----- DATASET RECORDS

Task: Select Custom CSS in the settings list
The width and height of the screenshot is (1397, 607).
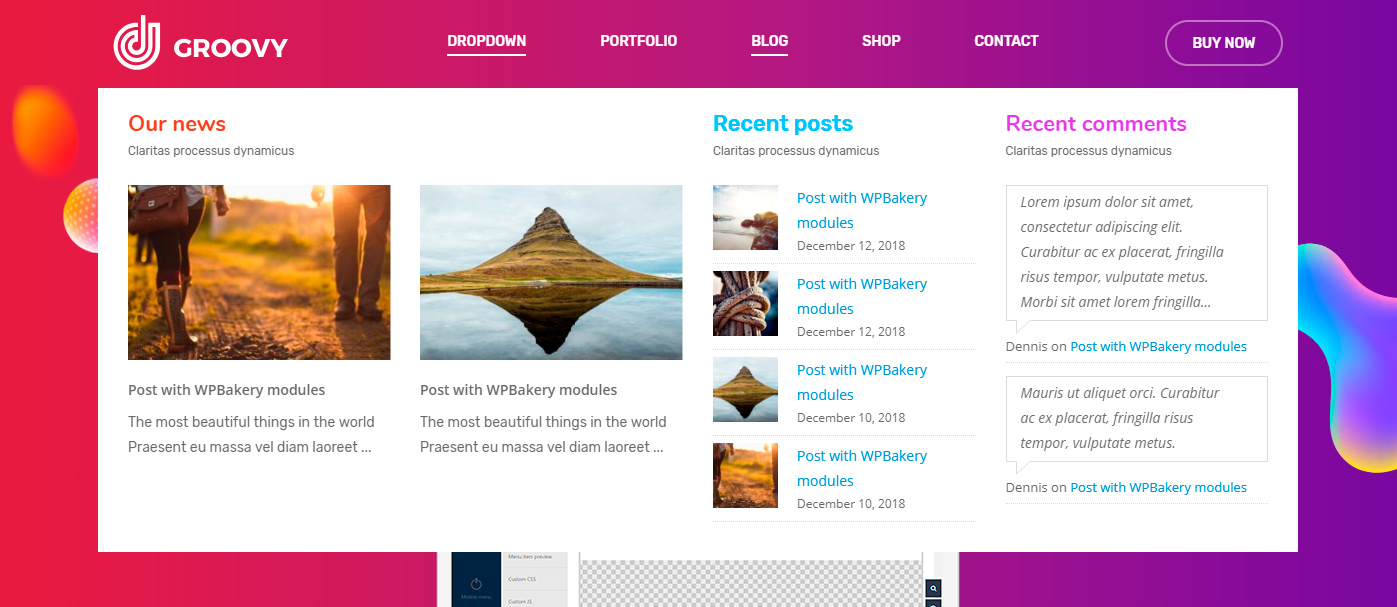Action: [x=524, y=579]
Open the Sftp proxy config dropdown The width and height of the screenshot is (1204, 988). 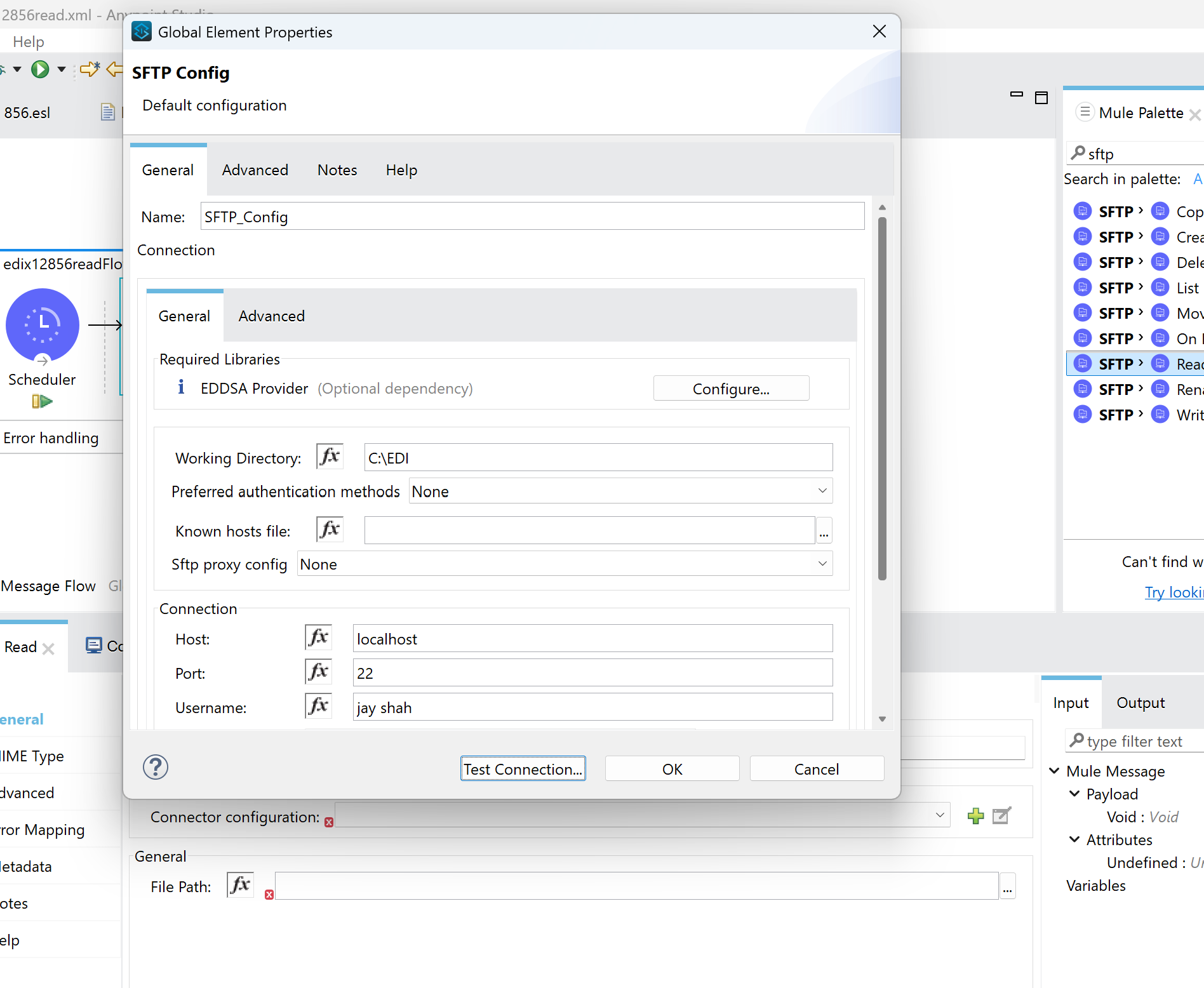822,564
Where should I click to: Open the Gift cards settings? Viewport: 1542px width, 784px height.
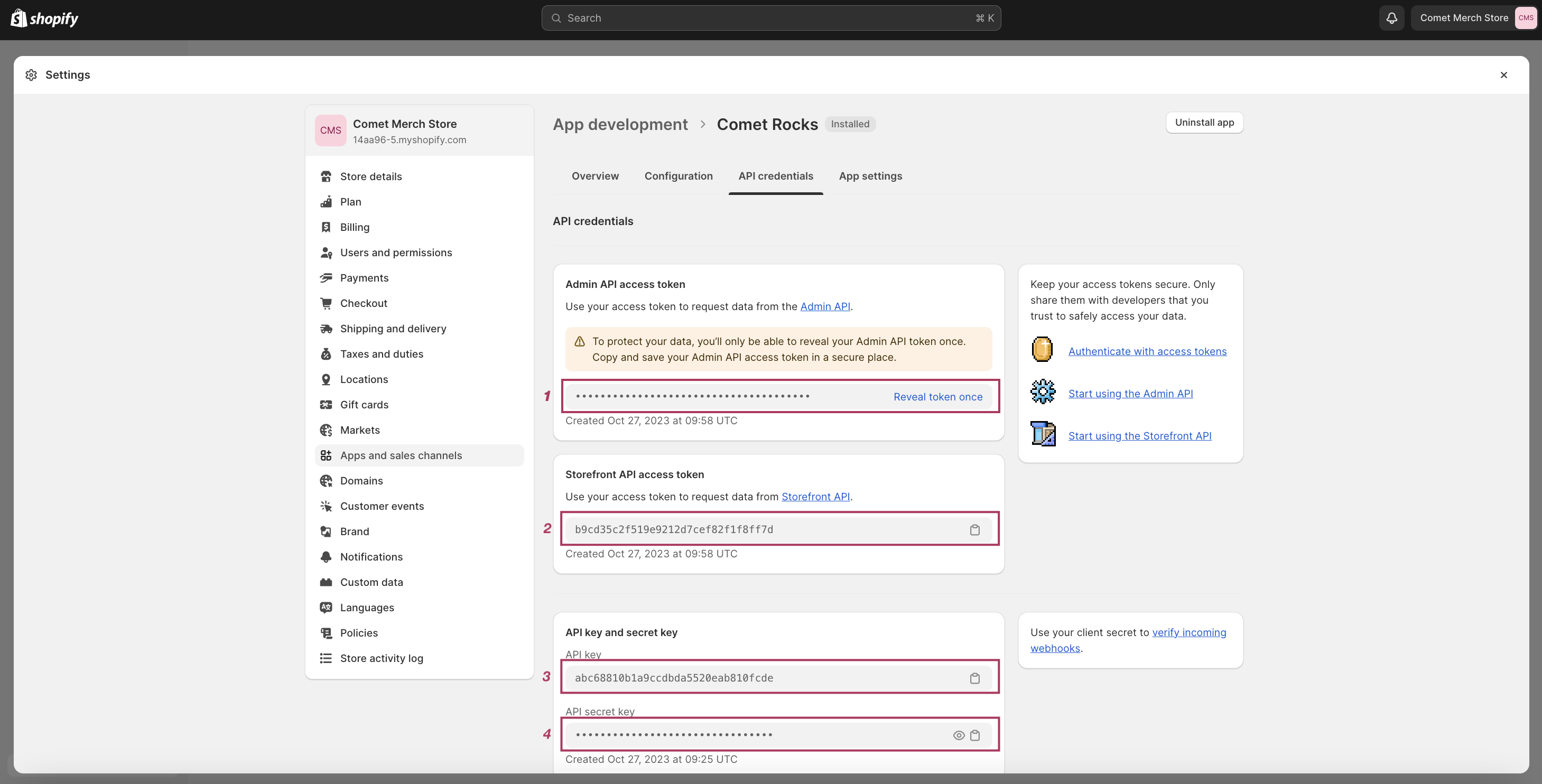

----------

_WHAT IS EXPECTED_: Which lines in the listing contain the string "settings"? Report each of them in full.

_COMPLETE RESPONSE_:
Task: Select Custom CSS in the settings list
Where should I click to: Open the Gift cards settings? Viewport: 1542px width, 784px height.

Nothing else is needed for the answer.